How to Code Sign an Electron App for Windows
Posted: March 11th 2020
For our project with LEAF International’s interactive kiosks, we decided that our past solution of remotely logging into a computer to update software OR asking the client to manually update an install was a bit archaic. We decided to look into Electron’s autoUpdater functionality. Before we can do this, our apps needed a Code Signing certificate to verify the app was trusted and would prevent Windows Security Alert from blocking the download of our application updates.
In starting this task, every tutorial we found didn’t seem to work. So, we struggled through figuring out this process so I’ve outlined my steps below so that perhaps you won’t have to.
Step 1: Buy an EV Code Signing Certificate.
We chose to purchase our certificate from DigiCert (though there are several certificate authorities that you can choose from). DigiCert will mail you a USB drive that is password protected. When you get your USB drive, use the instructions that are provided to activate and obtain your token password.
Continue to follow the directions until after you change your Token’s password. Make sure to save this password because you will need it later.
Step 2: Install the Certificate.
Open SafeNet Authentication Client Tools application and click the advanced view (gear icon).
Select user certificates under your Organization name and select your certificate and double click.
In the dialog box that opens, click Install certificate. In the next screen, select Local Machine and click Next.
Select Place all certificates in the following store and click Browse.
From the list select Personal (Or another place of your choosing) and click OK, Next and Finish.
After that there should be a dialog that notifies you that your import was successful.
Step 3a: Signing your application manually
Download Window’s SDK and run the installer file that is downloaded. Once downloaded, a dialog box will open. Click continue.
Select the location where you’d like to save the downloads. (It defaults to your download folder) then click Next.
Then, select the items you’d like to install. In this case all we really need to sign our applications is the Windows SDK Signing Tools for Desktop Apps
Once you’ve selected the features you want, click Download.
Next, you need to download DigiCert utility for Windows.
Once downloaded, open up the DigiCert Utility program. To sign your applications, click the row of the certificate you want to use and click Sign Files.
Click Add Files to find your application’s exe file(s). You can select multiple exe files if need be. Once you’ve added the files to the “Files to code sign” list, you can click Sign. This will prompt a dialog from SafeNet Authentication Client where you’ll enter your Token Password that was created in Step 1.
Click OK. We have a signed application! Hooray! But what if you want to sign the builds as they are created in Electron?
Step 3b: Signing your application automatically on building your Electron App
If you’re a Windows developer, you may just want to sign your electron builds automatically. To do this, use the digicert utility to export your certificate to a file location on your computer.

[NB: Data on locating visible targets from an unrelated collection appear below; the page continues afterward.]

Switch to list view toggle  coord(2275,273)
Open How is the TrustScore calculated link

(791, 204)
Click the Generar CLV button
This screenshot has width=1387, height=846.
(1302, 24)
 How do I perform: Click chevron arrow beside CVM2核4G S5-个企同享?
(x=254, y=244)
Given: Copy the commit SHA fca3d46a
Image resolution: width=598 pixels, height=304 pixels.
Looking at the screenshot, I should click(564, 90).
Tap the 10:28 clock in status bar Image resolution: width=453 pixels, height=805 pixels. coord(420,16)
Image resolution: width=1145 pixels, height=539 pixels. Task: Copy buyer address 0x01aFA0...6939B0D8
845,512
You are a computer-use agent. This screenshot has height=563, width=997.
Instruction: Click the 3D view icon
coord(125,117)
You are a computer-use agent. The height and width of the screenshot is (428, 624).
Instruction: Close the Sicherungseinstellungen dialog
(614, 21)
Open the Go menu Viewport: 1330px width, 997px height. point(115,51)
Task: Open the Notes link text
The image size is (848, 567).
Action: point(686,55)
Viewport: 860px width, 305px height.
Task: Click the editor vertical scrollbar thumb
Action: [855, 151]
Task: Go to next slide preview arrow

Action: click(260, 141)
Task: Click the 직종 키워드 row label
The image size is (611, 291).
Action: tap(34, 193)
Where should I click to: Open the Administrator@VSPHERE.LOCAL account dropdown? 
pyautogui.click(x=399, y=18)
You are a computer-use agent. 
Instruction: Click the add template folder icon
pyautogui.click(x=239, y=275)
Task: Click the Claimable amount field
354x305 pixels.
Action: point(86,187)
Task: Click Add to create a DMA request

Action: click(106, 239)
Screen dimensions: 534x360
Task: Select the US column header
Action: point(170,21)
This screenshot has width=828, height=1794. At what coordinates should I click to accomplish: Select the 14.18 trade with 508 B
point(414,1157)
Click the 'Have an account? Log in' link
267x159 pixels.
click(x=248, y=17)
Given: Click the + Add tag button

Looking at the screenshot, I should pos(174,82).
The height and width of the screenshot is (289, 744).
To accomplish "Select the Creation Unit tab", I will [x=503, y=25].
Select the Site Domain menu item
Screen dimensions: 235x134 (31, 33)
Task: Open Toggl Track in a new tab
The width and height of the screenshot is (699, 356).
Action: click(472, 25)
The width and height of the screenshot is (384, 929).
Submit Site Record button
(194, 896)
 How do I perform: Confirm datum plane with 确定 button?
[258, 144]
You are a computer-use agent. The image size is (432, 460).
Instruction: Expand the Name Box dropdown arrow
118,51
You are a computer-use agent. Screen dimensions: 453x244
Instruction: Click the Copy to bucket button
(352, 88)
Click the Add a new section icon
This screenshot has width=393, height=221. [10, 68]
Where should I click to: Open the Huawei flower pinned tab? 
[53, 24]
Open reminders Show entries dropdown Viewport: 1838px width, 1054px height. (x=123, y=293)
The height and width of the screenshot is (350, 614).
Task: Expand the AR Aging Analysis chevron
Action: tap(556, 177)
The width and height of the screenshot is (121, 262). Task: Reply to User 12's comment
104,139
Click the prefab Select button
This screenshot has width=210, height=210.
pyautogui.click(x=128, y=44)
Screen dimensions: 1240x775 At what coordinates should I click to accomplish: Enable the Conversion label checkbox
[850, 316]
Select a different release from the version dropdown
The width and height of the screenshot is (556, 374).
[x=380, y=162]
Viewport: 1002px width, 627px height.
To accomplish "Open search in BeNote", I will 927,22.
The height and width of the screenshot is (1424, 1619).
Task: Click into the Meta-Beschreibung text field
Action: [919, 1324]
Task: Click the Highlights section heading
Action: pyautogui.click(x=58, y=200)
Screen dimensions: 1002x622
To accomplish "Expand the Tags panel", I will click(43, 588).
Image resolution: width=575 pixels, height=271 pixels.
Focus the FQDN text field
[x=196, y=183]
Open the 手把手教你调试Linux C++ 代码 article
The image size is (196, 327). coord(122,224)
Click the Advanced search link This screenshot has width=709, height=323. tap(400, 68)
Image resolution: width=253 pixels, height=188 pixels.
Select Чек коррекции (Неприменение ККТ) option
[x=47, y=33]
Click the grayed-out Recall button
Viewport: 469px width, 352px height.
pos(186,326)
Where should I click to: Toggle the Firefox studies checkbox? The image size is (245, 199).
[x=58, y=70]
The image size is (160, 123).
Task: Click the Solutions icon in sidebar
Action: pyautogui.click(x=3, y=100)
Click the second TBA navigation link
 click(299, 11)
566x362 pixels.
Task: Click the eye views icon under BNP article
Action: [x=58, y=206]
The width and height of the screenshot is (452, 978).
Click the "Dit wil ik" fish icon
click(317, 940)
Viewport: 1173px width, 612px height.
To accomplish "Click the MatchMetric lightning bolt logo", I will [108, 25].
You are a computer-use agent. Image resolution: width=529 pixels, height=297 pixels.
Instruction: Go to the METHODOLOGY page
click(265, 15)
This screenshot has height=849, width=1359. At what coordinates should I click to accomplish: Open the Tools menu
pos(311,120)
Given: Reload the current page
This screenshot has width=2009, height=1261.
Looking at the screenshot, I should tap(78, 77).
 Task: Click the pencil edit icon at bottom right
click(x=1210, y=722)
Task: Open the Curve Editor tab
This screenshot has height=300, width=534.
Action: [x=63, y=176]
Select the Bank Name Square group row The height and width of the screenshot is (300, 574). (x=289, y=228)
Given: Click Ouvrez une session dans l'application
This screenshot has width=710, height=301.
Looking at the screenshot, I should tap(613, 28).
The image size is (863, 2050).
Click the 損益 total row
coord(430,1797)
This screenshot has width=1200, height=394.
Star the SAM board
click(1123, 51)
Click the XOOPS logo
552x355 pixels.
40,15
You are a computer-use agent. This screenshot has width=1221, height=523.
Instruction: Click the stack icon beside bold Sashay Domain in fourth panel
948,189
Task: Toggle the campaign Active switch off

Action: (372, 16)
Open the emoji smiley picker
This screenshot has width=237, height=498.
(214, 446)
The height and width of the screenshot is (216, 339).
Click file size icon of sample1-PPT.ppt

Click to select the row that represents the certificate you want to use and click Export Certificate
Once you’ve exported your certificate to a .cer file, use the Windows command prompt to export the .cer file to pfx file by using openssl.
openssl pkcs12 -export -in path/to/yourcertificate.cer -out desitnation/for/yourcertificate.pfx -nokeys
Enter your certificate token password from Step 1. Your pfx file will be generated at the location you designated in the openssl command.
Add the following variables to your .env file:
Make sure your electron builder configuration for windows is correct. Mine looked something like this:
'certificateSubjectName': 'Interactive Knowledge, Inc',
'publisherName': 'Interactive Knowledge, Inc',
On the command line, run electron-builder -w
Once you get a build, you can use the digicert utility application to test the signing. Just click Check Signature in the top right.
This will open up a file browser that you can select your exe file that was generated by electron-builder.
One thing to note is: You need to work on a Windows machine that has the Digicert Hardware token USB attached as well as the SafeNet Authentication Client running. I guess that makes sense that you have to verify you have access to the original token even if it is a bit of a pain.
Step 4: Dealing with errors
But wait there’s more! Once I thought I had everything figured out, the 2nd time I tried to sign an update automatically during the build process, I got a lovely terminal full of red text with this at the top:
SignTool Error: The file is being used by another process.
SignTool Error: An error occurred while attempting to sign: C:\path\to\my\project.exe
Unfortunately the above suggestions didn’t work, even adding my app’s build folder to Windows Defender’s exclusions. Ultimately, I nuked my build and release folders and tried again with success.
(When in doubt restart, right?)
This was certainly a learning experience. Our development team uses Macs so it makes more sense for our workflow to build our applications on our separate machines, then take them over to a designated Windows Signing machine, and sign each executable file as necessary manually instead of trying to sign them during the electron’s build process. But this would certainly be useful if you’re developing on a Windows machine and to streamline the process.